■ WORK REQUEST:
Among the entries below, take the line with "Kootenay River ‘interests’" and the line with "Inloggen (2435, 19)", and output them and every line between them exactly, with nothing else.

(Dataset entries)
»»

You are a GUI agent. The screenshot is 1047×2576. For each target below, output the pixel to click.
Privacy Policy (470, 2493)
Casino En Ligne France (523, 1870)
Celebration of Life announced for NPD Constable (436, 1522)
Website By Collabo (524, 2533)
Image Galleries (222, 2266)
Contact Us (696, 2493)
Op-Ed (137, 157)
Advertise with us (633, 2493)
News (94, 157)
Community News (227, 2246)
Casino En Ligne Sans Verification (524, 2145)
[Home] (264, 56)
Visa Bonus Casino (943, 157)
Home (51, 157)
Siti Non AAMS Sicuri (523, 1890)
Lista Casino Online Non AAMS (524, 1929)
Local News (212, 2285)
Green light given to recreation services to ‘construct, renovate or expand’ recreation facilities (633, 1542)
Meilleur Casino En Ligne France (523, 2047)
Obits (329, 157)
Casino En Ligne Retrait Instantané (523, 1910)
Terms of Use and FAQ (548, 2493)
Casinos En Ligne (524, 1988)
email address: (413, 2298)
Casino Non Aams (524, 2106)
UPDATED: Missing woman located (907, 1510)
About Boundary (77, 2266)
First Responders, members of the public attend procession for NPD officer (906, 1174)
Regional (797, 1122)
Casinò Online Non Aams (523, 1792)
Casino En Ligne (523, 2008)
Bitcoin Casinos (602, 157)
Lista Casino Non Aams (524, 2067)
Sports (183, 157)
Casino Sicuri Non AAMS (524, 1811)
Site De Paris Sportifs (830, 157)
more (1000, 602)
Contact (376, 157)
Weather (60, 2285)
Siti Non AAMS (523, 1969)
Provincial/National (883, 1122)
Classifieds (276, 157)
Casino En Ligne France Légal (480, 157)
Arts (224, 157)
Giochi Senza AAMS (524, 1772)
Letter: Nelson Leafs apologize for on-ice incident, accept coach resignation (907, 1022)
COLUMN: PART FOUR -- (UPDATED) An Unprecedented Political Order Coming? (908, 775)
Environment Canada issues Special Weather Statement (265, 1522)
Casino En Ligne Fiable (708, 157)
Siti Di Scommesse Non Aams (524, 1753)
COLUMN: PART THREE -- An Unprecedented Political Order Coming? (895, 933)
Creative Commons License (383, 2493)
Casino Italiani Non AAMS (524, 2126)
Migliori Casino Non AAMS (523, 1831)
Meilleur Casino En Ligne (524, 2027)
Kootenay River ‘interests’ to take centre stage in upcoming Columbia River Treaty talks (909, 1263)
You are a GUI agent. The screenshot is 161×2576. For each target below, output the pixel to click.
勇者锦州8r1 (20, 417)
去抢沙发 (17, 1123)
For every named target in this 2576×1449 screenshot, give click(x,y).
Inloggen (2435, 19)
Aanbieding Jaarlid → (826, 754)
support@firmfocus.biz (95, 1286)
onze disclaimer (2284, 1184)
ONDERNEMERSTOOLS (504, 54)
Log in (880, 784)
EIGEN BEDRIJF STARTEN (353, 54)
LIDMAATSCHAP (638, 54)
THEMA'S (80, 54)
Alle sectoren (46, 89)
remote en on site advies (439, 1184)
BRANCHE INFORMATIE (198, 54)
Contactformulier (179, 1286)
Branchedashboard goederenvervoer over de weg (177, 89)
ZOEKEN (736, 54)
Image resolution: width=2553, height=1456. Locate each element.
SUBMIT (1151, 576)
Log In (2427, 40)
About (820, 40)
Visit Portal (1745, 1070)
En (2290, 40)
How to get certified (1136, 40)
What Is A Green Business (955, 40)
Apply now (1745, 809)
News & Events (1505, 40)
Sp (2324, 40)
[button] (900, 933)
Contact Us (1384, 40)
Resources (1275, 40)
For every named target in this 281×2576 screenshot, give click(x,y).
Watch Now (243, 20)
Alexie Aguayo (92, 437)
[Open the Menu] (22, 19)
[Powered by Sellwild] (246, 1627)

««

■ WORKED SOLUTION:
Kootenay River ‘interests’ to take centre stage in upcoming Columbia River Treaty talks (909, 1263)
You are a GUI agent. The screenshot is 161×2576. For each target below, output the pixel to click.
勇者锦州8r1 (20, 417)
去抢沙发 (17, 1123)
For every named target in this 2576×1449 screenshot, give click(x,y).
Inloggen (2435, 19)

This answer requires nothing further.